“We are ecstatic by this very encouraging news!” exclaims Hereditary Disease Foundation (HDF) President Nancy Wexler.
The first human trial, which uses a novel approach to lower the level of the devastating huntingtin protein in the nervous system, is a success. The drug targeting the cause of Huntington’s disease proved safe and well tolerated.
The trial was led by Sarah Tabrizi, HDF Scientific Advisory Board Member, recipient of the 2017 Leslie Gehry Brenner Prize for Innovation in Science and Director of the University College of London (UCL) Huntington’s Disease Center. The study was sponsored by Ionis Pharmaceuticals, where HDF Scientific Advisory Board Member and 2018 Leslie Gehry Brenner Prize recipient C. Frank Bennett is senior vice president for research.
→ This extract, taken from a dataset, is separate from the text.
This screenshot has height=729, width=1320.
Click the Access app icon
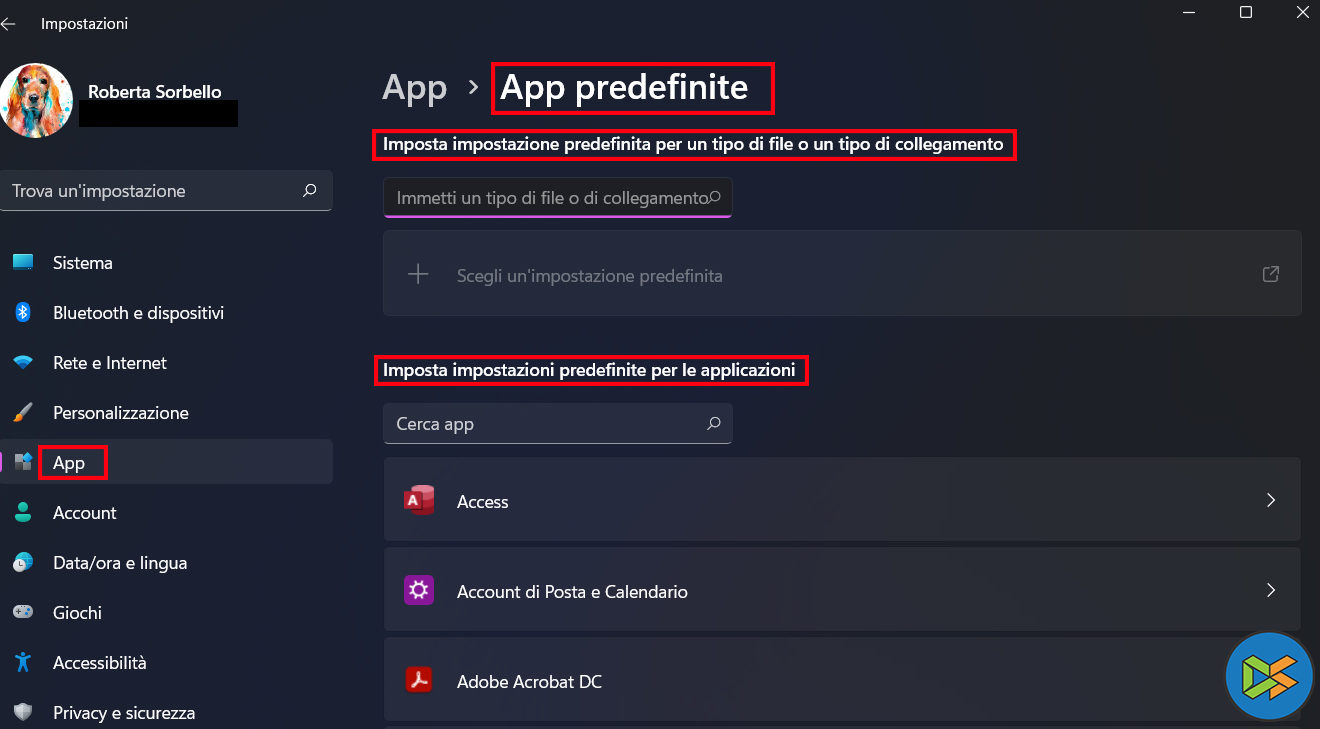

The top-level results were announced in December 2017, and now the full set of results of this breakthrough HDF-supported research are published in the prestigious New England Journal of Medicine accompanied by an editorial by Nancy Wexler and Kenneth Fischbeck of the National Institutes of Health (NIH) and HDF Scientific Advisory Board member.
Nancy Wexler said, “We are excited that we will now be moving forward to a global Phase 3 trial sponsored by F. Hoffman-LaRoche, which licensed the medicine. HDF has supported the preclinical development of this promising therapy for the past decade.”
HDF-supported research is yielding great results!